======== Extract

Re: [PATCH v2 bpf-next 0/4] Add internal-only BPF per-CPU instruction

Andrii Nakryiko <andrii.nakryiko@xxxxxxxxx> · Tue, 2 Apr 2024 09:20:16 -0700

On Mon, Apr 1, 2024 at 9:57 PM John Fastabend <john.fastabend@xxxxxxxxx> wrote:
>
> Andrii Nakryiko wrote:
> > Add a new BPF instruction for resolving per-CPU memory addresses.
> >
> > New instruction is a special form of BPF_ALU64 | BPF_MOV | BPF_DW, with
> > insns->off set to BPF_ADDR_PERCPU (== -1). It resolves provided per-CPU offset
> > to an absolute address where per-CPU data resides for "this" CPU.
> >
> > This patch set implements support for it in x86-64 BPF JIT only.
> >
> > Using the new instruction, we also implement inlining for three cases:
> >   - bpf_get_smp_processor_id(), which allows to avoid unnecessary trivial
> >     function call, saving a bit of performance and also not polluting LBR
> >     records with unnecessary function call/return records;
> >   - PERCPU_ARRAY's bpf_map_lookup_elem() is completely inlined, bringing its
> >     performance to implementing per-CPU data structures using global variables
> >     in BPF (which is an awesome improvement, see benchmarks below);
> >   - PERCPU_HASH's bpf_map_lookup_elem() is partially inlined, just like the
> >     same for non-PERCPU HASH map; this still saves a bit of overhead.
> >
> > To validate performance benefits, I hacked together a tiny benchmark doing
> > only bpf_map_lookup_elem() and incrementing the value by 1 for PERCPU_ARRAY
> > (arr-inc benchmark below) and PERCPU_HASH (hash-inc benchmark below) maps. To
> > establish a baseline, I also implemented logic similar to PERCPU_ARRAY based
> > on global variable array using bpf_get_smp_processor_id() to index array for
> > current CPU (glob-arr-inc benchmark below).

================
======== Source data

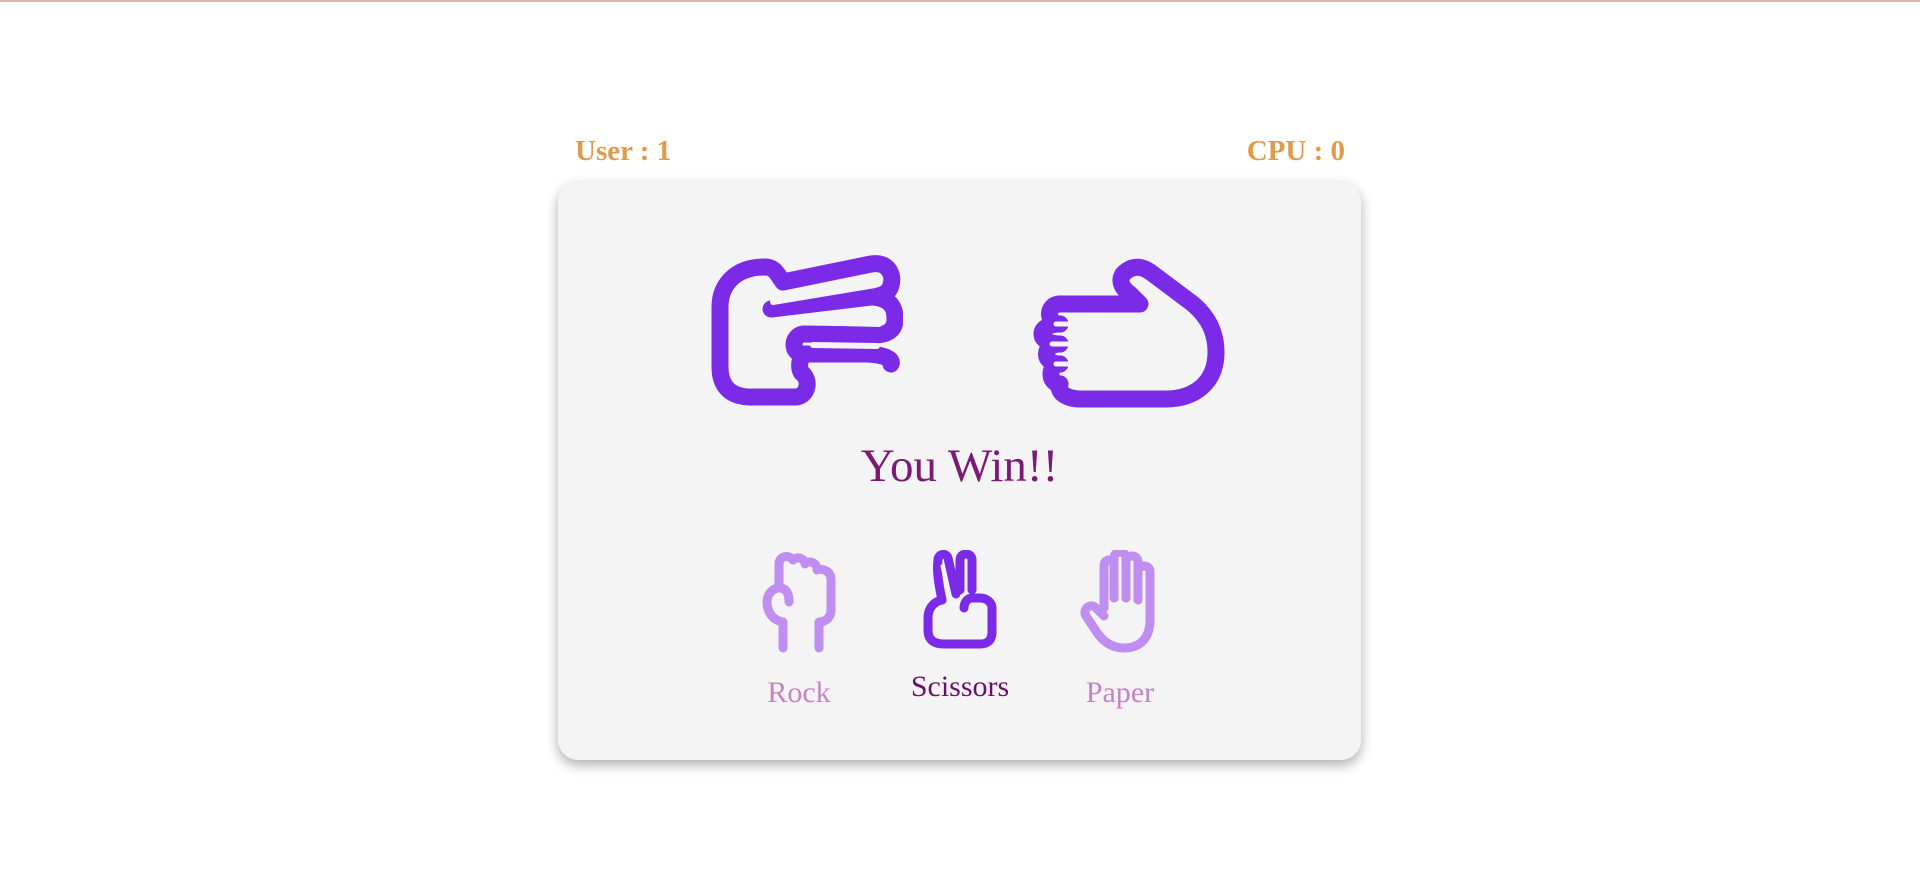 Image resolution: width=1920 pixels, height=892 pixels. I want to click on choice-scissors-label: Scissors, so click(960, 686).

================

▸ **Exercise instructions**
**1.** According to the BPF patch thread, which BPF JIT does this patch set implement support for the new instruction in?
**2.** Write what comes next in the BPF patch thread, picking up after its last sentence.
The data comes from a different source than the BPF patch thread.

▸ **Responses in order**
**1.** Only the x86-64 BPF JIT.

**2.**
> >
> > BEFORE
> > ======
> > glob-arr-inc   :  163.685 ± 0.092M/s
> > arr-inc        :  138.096 ± 0.160M/s
> > hash-inc       :   66.855 ± 0.123M/s
> >
> > AFTER
> > =====
> > glob-arr-inc   :  173.921 ± 0.039M/s (+6%)
> > arr-inc        :  170.729 ± 0.210M/s (+23.7%)
> > hash-inc       :   68.673 ± 0.070M/s (+2.7%)
> >
> > As can be seen, PERCPU_HASH gets a modest +2.7% improvement, while global
> > array-based gets a nice +6% due to inlining of bpf_get_smp_processor_id().
> >
> > But what's really important is that arr-inc benchmark basically catches up
> > with glob-arr-inc, resulting in +23.7% improvement. This means that in
> > practice it won't be necessary to avoid PERCPU_ARRAY anymore if performance is
> > critical (e.g., high-frequent stats collection, which is often a practical use
> > for PERCPU_ARRAY today).
>
> Out of curiousity did we consider exposing this instruction outside internal
> inlining? It seems it would help compiler some to not believe its doing a
> function call.

We decided to start as internal-only to try it out and get inlining
benefits, without being stuck in a longer discussion to define the
exact user-visible semantics, guarantees, etc. Given this instruction
calculates memory addresses that are meant to be dereferenced
directly, we'd need to be careful to make sure all the safety aspects
are carefully considered.

Though you reminded me that we should probably also implement inlining
of bpf_this_cpu_ptr() and maybe even bpf_per_cpu_ptr() (I'll need to
double-check how arbitrary CPU address is calculated). Maybe as a
follow up.

>
> We could do some runtime rewrites to find the address for global vars for
> example.
>
> FWIW I don't think one should block this necessarily perhaps as follow up?
> Or at least worth considering if I didn't miss some reason its not
> plausible.

No blocker in principle, but certainly we'd need to be more careful if
we expose the instruction to users.

>
> >
> > v1->v2:
> >   - use BPF_ALU64 | BPF_MOV instruction instead of LDX (Alexei);
> >   - dropped the direct per-CPU memory read instruction, it can always be added
> >     back, if necessary;
> >   - guarded bpf_get_smp_processor_id() behind x86-64 check (Alexei);
> >   - switched all per-cpu addr casts to (unsigned long) to avoid sparse
> >     warnings.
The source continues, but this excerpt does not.